Task instructions =
1/ In the forum post about outgroups in phylogenetic analysis, how did the poster find the two most suitable outgroups for the single-locus data set?
2/ Extend the forum post about outgroups in phylogenetic analysis, picking up right after its last line.
==== Exercise passage ====
Question

About Outgroups In Phylogenetic Analysis

0

Entering edit mode

11.3 years ago

Yongjie Zhang ▴ 110

Hi All,

I want to do phylogenetic analyses based on single-locus data sets as well as based on the combined multiple-gene dataset.

For the single-locus data set, I had found out two most suitable outgroups by BlastN against public database, however, the sequences of the two outgroup taxa are shorter than my ingroup sequences at both ends (5' end and 3' end) although there is perfect alignment between outgroups and ingroups. I don't want to trim my ingroups from both ends of the alignment because valuable informative characters are included in those regions (i.e., the regions where my ingroups have but outgroups don't). I want to know in my case, can I still use the two outgroups with some alignment gaps (or more strict, missing ) being kept at both ends of the outgroup sequences?

My another concern is when I use one outgroup taxon, no support value is shown for the ingroup clade, but when two outgroup taxa is used, there is 100% support for the ingroup clade. I want to know why is so, and do I have to use at least two outgroup taxa.

For the combined dataset, my question is also about the outgroups. Because different outgroup taxa were used for each single-locus data sets, how should I determine the outgroups for multiple-loci data set. Can I concatenate together those outgroup sequences from each single-locus data set? By doing so, I may make the artificial taxon/sequences.

Hope to have your help!

Thanks.
==== Entries provided ====
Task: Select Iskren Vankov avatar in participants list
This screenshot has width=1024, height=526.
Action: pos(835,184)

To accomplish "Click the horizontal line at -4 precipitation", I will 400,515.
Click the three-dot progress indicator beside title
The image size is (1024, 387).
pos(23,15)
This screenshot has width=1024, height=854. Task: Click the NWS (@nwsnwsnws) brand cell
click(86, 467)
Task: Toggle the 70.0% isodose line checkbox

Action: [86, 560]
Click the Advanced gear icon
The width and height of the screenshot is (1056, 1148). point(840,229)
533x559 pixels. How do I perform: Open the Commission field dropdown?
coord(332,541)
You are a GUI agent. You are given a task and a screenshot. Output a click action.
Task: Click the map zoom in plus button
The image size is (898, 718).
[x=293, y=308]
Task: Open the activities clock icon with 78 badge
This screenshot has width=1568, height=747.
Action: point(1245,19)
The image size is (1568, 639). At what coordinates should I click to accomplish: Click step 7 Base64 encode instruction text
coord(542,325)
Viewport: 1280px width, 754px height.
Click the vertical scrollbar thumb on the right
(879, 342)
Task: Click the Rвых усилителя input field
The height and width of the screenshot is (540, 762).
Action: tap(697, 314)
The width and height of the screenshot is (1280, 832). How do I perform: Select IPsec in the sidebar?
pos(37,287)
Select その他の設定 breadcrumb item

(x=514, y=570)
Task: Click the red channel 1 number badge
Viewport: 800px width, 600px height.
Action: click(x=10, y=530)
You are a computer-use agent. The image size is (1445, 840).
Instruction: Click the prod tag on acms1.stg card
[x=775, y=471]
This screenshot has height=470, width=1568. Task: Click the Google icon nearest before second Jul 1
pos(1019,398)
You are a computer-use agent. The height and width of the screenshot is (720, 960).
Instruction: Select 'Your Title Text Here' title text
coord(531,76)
====
Task-by-task outputs =
1/ By running BlastN against a public database.

2/
Yongjie

• 6.2k views

ADD COMMENT • link updated 11.3 years ago by DG 7.3k • written 11.3 years ago by Yongjie Zhang ▴ 110

score 1 · Answer 1 · 2014-03-18

What type of phylogenetic analysis are you doing? That sometimes impacts a bit on outgroup choice. But in general keep in mind that for maximum-likelihood phylogenetics you are usually estimating an unrooted phylogenetic tree, which you can then view as rooted, using the outgroup of your choice. If you did this and chose to view rooted with only one of the two "outgroup" taxa, it wouldn't be surprising that you see poor support for the clade of interest if the other outgroup taxa is being included in what you are looking at.

Also it is fine not to trim. You don't have to, and indeed shouldn't, trim all sites that contain gaps. You should only trim/mask sites that are so full of gaps that they cause concern about the quality of the alignment itself or when they become totally uninformative. You want to maximize the number of informative sites retained, as long as the phylogenetic software you are using (and underlying model) handle gapped alignments. Which today, there is no excuse not to be using good software.

It is normal to concatenate multiple-genes together for phylogenetic analyses. Depending on your dataset there may be issues with congruence of genes though. Keep in mind that a gene tree can be different for the actual species tree for valid biological reasons. But in general concatenating a few genes together to improve your phylogenetic reconstruction is normal and acceptable practice.